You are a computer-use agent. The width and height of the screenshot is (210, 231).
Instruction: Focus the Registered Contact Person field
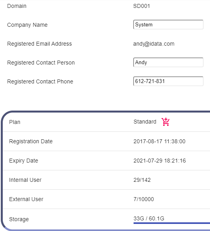coord(168,62)
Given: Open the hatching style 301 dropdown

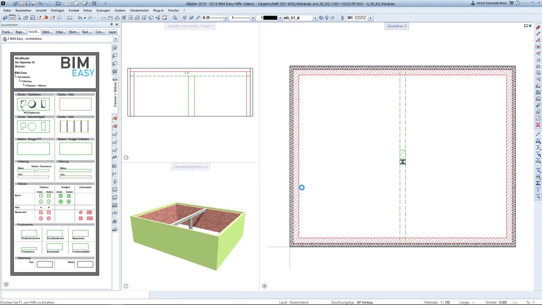Looking at the screenshot, I should point(370,18).
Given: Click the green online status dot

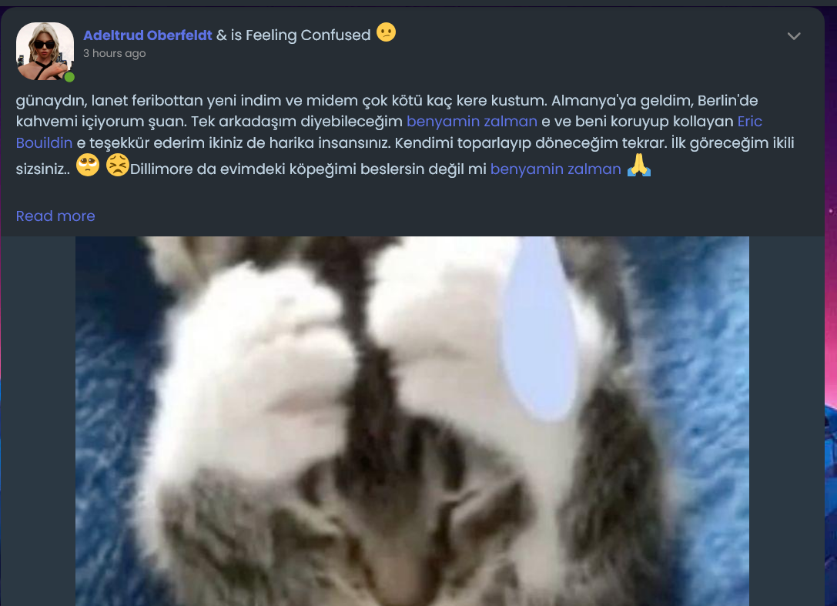Looking at the screenshot, I should pos(69,78).
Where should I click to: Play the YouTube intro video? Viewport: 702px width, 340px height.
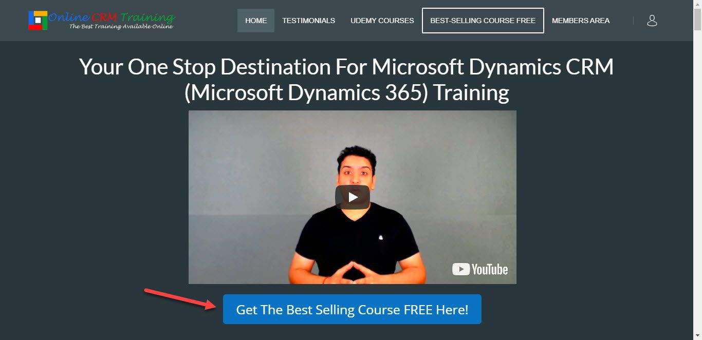pyautogui.click(x=353, y=197)
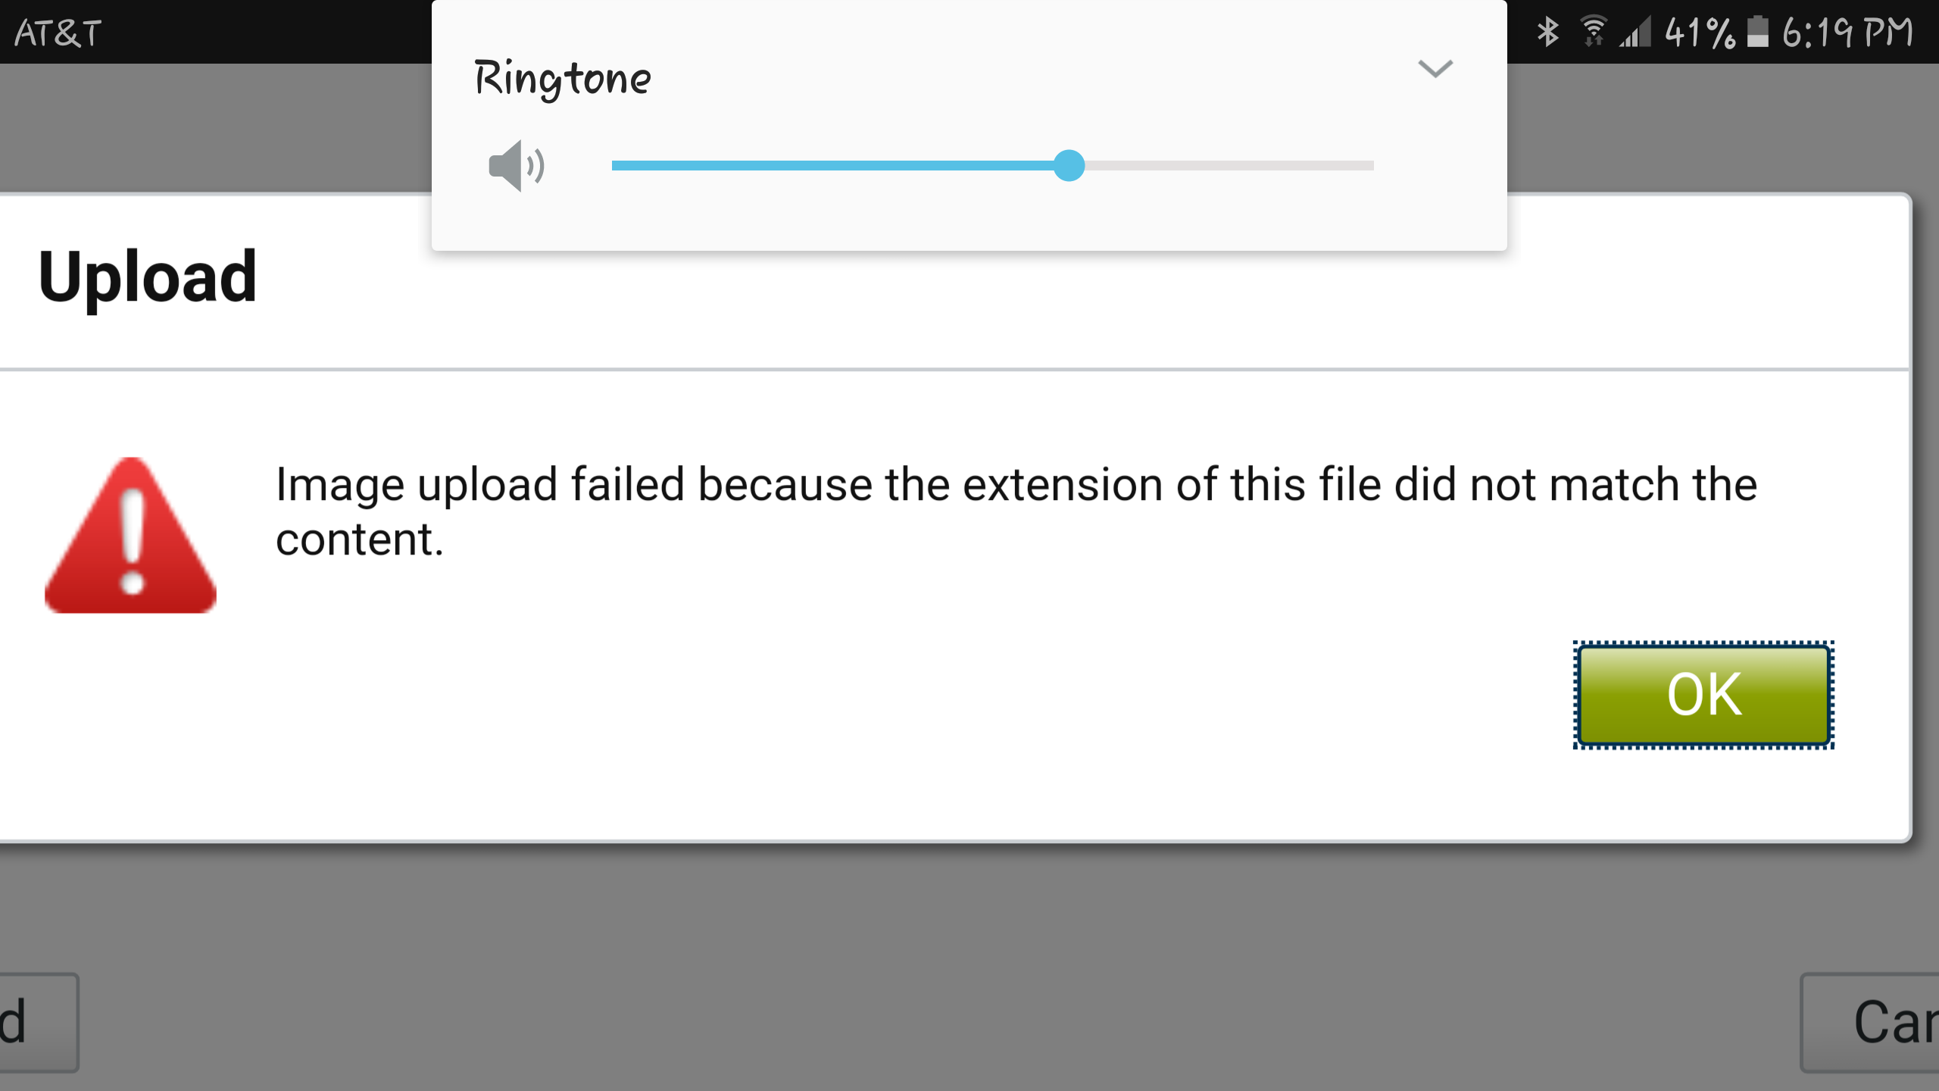Image resolution: width=1939 pixels, height=1091 pixels.
Task: Click the image upload failed message text
Action: (x=1016, y=511)
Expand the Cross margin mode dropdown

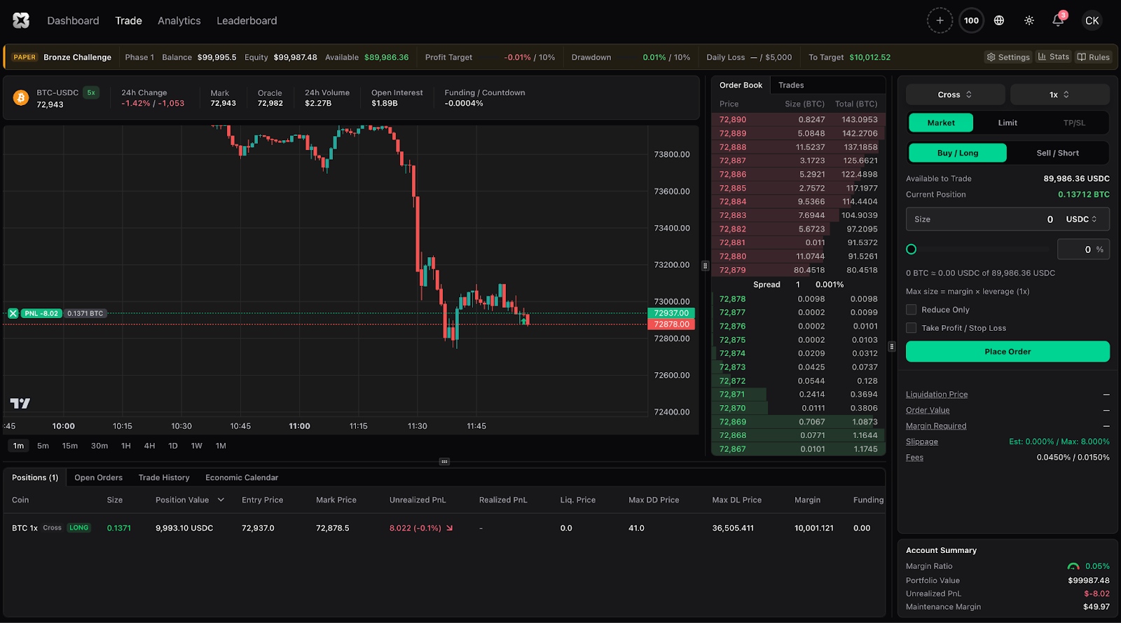[955, 95]
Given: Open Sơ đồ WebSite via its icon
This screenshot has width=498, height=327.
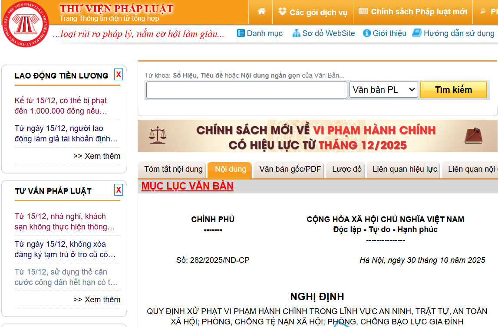Looking at the screenshot, I should pyautogui.click(x=297, y=33).
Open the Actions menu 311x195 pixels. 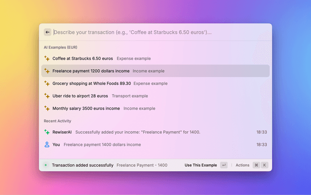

-------------------------

● EXERCISE PROMPT
Here the job is to print all the entries above exactly, minus the images.

● RESULT OF THE EXERCISE
You are a computer-use agent. The width and height of the screenshot is (210, 231).
Instruction: Focus the Registered Contact Person field
coord(168,62)
Given: Open the hatching style 301 dropdown

Looking at the screenshot, I should point(370,18).
Given: Click the green online status dot

Looking at the screenshot, I should pos(69,78).
Where should I click to: Play the YouTube intro video? Viewport: 702px width, 340px height.
pyautogui.click(x=353, y=197)
Image resolution: width=1939 pixels, height=1091 pixels.
Task: Click the image upload failed message text
Action: (x=1016, y=511)
Expand the Cross margin mode dropdown

[955, 95]
Given: Open Sơ đồ WebSite via its icon
This screenshot has width=498, height=327.
Looking at the screenshot, I should pyautogui.click(x=297, y=33).
Open the Actions menu 311x195 pixels. 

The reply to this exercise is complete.